By avoiding cross-CPU usage of the per-cpu iova cache, we can forgo
having a spinlock inside the per-cpu struct. The only place where we
actually may touch another CPU's data is when performing a cache flush
after running out of memory.

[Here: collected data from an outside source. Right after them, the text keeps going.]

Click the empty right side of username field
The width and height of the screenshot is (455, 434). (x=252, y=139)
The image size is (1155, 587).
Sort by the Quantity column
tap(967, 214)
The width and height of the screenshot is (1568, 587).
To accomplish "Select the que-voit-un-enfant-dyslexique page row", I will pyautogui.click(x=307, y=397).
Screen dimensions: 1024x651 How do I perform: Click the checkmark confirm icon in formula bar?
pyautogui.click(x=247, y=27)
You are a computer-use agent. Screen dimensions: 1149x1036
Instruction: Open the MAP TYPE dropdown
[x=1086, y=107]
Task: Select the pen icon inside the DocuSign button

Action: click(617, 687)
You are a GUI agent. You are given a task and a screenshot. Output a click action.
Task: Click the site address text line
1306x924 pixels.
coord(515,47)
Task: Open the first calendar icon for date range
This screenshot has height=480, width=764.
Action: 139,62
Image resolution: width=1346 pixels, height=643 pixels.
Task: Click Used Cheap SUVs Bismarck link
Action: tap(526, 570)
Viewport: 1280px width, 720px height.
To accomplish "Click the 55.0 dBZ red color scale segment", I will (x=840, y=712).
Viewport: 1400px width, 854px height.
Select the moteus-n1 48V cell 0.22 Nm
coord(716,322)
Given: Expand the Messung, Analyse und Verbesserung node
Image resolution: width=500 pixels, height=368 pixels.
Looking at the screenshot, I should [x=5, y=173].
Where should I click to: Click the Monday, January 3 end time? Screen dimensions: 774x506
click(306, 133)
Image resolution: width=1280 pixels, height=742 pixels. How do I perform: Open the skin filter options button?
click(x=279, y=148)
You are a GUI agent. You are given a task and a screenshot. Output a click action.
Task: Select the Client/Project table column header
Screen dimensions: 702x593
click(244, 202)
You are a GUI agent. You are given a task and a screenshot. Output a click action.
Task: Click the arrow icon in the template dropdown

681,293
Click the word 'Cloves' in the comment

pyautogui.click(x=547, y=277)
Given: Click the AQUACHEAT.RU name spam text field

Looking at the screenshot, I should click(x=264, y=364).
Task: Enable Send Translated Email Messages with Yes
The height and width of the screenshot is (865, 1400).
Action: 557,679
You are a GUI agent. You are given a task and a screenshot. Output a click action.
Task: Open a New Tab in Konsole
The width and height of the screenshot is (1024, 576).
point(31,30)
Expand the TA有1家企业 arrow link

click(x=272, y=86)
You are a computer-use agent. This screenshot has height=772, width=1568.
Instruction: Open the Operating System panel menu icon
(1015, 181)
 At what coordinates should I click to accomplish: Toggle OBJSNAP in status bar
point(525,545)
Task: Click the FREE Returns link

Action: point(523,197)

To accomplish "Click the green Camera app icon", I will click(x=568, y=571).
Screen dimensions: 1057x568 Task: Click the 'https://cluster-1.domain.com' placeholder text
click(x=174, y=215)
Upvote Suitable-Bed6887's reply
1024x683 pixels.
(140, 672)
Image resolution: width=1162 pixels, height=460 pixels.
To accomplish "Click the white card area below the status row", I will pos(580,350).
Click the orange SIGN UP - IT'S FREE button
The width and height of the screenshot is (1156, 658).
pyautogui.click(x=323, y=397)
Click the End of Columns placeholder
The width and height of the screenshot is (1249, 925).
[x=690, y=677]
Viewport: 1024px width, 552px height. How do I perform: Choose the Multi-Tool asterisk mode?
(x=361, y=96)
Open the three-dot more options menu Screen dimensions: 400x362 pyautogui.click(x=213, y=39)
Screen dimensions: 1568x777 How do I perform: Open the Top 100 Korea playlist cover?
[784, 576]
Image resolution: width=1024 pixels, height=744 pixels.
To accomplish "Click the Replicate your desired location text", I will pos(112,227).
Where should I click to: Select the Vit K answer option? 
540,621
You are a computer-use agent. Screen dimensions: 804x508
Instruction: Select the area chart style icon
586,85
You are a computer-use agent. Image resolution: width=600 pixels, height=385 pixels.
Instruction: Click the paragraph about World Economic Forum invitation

Here, we can instead schedule a task to run
on the other CPU to do the flush before trying again.

Signed-off-by: Chris Wilson <chris@chris-wilson.co.uk>
Cc: Joonas Lahtinen <joonas.lahtinen@linux.intel.com>
Cc: Joerg Roedel <joro@8bytes.org>
Cc: iommu@lists.linux-foundation.org
Cc: linux-kernel@vger.kernel.org
---
 drivers/iommu/iova.c | 29 ++++++-----------------------
 1 file changed, 6 insertions(+), 23 deletions(-)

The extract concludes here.